Why Barns Are Painted Red?
This beautiful and haunting photograph is by Larry Marshall who caught not only the beautiful red colour, but the feeling of this barn.
See more of his work here -
Why are barns red?
My daughter asked me this years ago, and I told her because it was my favourite colour, and my dad’s. She knew that was true and as I didn't really know why barns were red, and computers were not in my vocabulary, I didn’t look any further and she never asked again.
Recently I read a decade-old article in a magazine answering another’s same question. It brought back memories of car rides, the questions; and oh, the incessant questions.
Now after all these years, I have an answer for her and I doubt my dad knew this - even though in my eyes, he knew everything.
There are some who say when European farmers wanted to be sure the barn's wood was sealed against decay, they used the oil from flaxseed (linseed oil). My dad, who made furniture often mixed his linseed oil with milk and once, lime - to mimic the old finishes. So did farmers because they used what they had on hand.

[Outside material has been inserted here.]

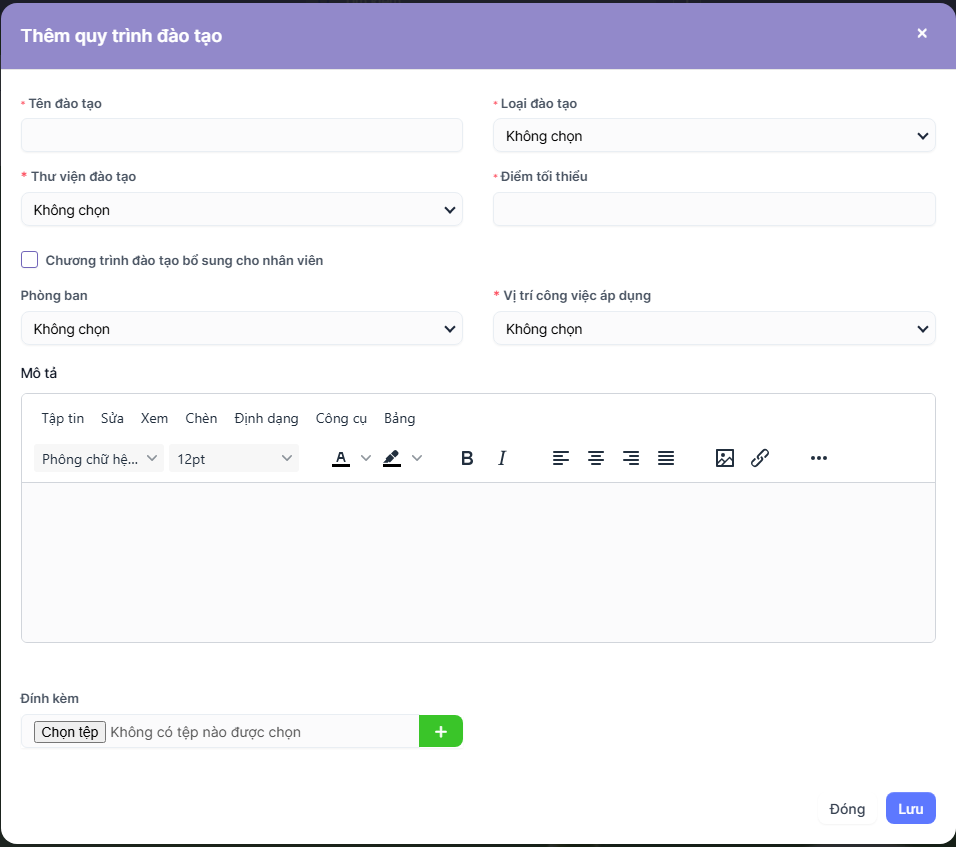Align text left in description editor
The width and height of the screenshot is (956, 847).
click(x=561, y=458)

Some others say that if the farmer had cattle he slaughtered himself, he used some of the blood to mix with the linseed oil - this eventually turned a dark red and not the bright red we see in some newly painted barns.
Although this is a popular thought, there are others who say it was the American Indian who used animal blood for painting interiors - that it would not last outdoors and so used clay, along with the whites of wild turkey eggs and turkey blood.

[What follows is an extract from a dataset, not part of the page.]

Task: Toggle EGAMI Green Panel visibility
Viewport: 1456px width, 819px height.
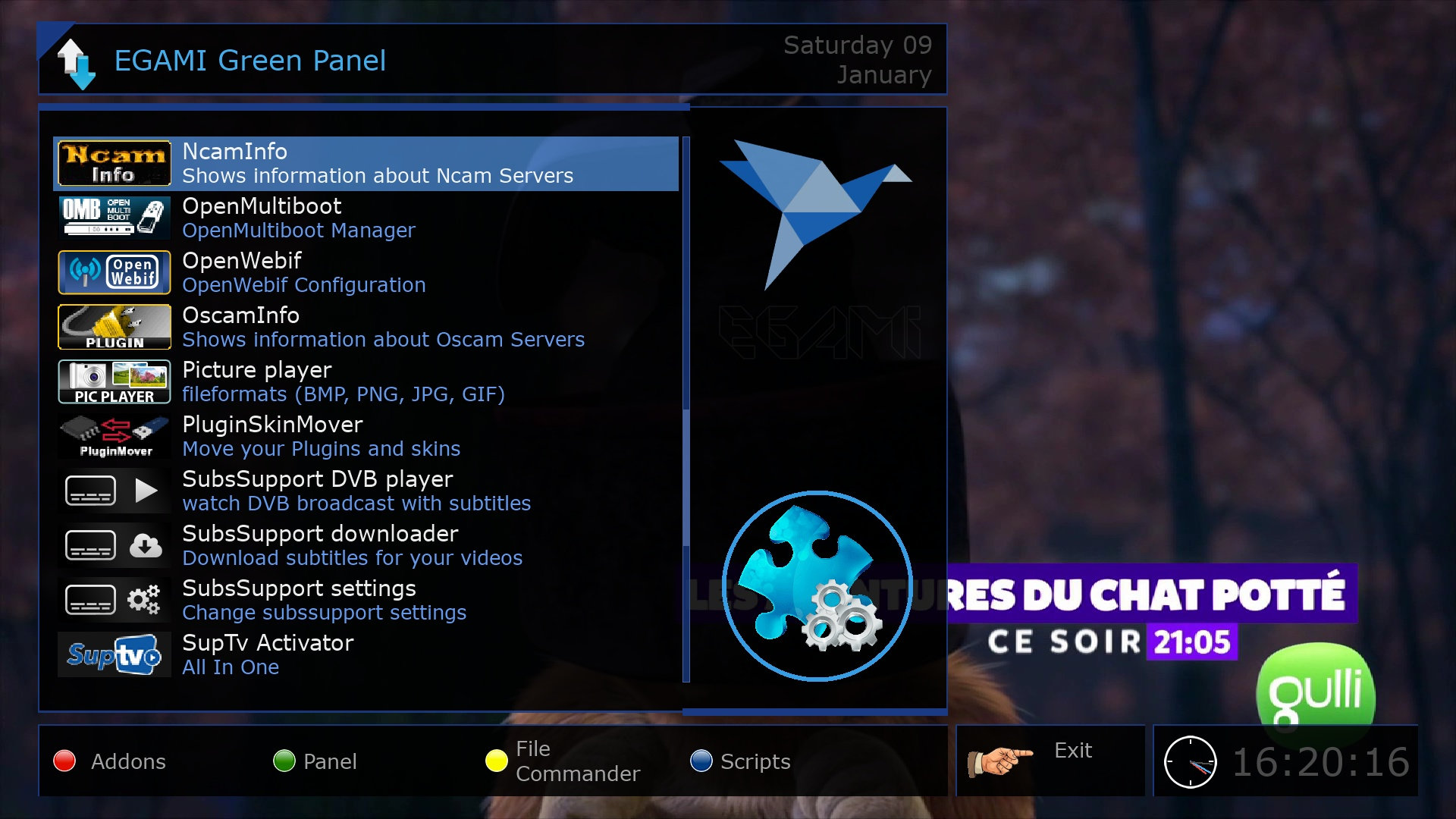Action: pos(75,60)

I am not sure why one animal’s blood would work and the other not - but I wasn’t there.
Around any farm, was a lot of rust (ferrous oxide) and because it inhibited the growth of some fungi and mould, it too, was added to the mix. Moss, mould and fungi kept moisture in wood and caused it to rot… not what you want in a large barn made of wood.
When commercial paints were available, most barns were already red, and so that colour became the most plentiful and inexpensive until whitewash entered the picture and became cheaper still.
In spite of the barns I have seen in Ontario, not all barns are red across the land. Red is most popular among the farms of New England, and New York along with the areas along the Great Lakes, and Michigan.
Yellow barns popped up in Pennsylvania, green in Virginia’s horse country and black in the Bluegrass region of Kentucky.
It seems logical that the red barns came with the settlers from Europe and stayed.
...and for me? I still love a red barn...
What, you may be asking, do red barns have to do with gardening?
We, like farmers are ingenious in using what is at hand to make something we need. We mix household ingredients to save our roses from bugs and such; we weave trellises from twigs pruned from willows; and we fashion pots from anything that holds water.
So the farmer and the gardener have much in common. We bring flowers from the woods to pretty up our sheds (or barns); we put roses over wire fences to hide the plainness.
And some of us (like my dad) paint the handles of our garden tools RED so we know they are ours and we can reclaim them from the borrower.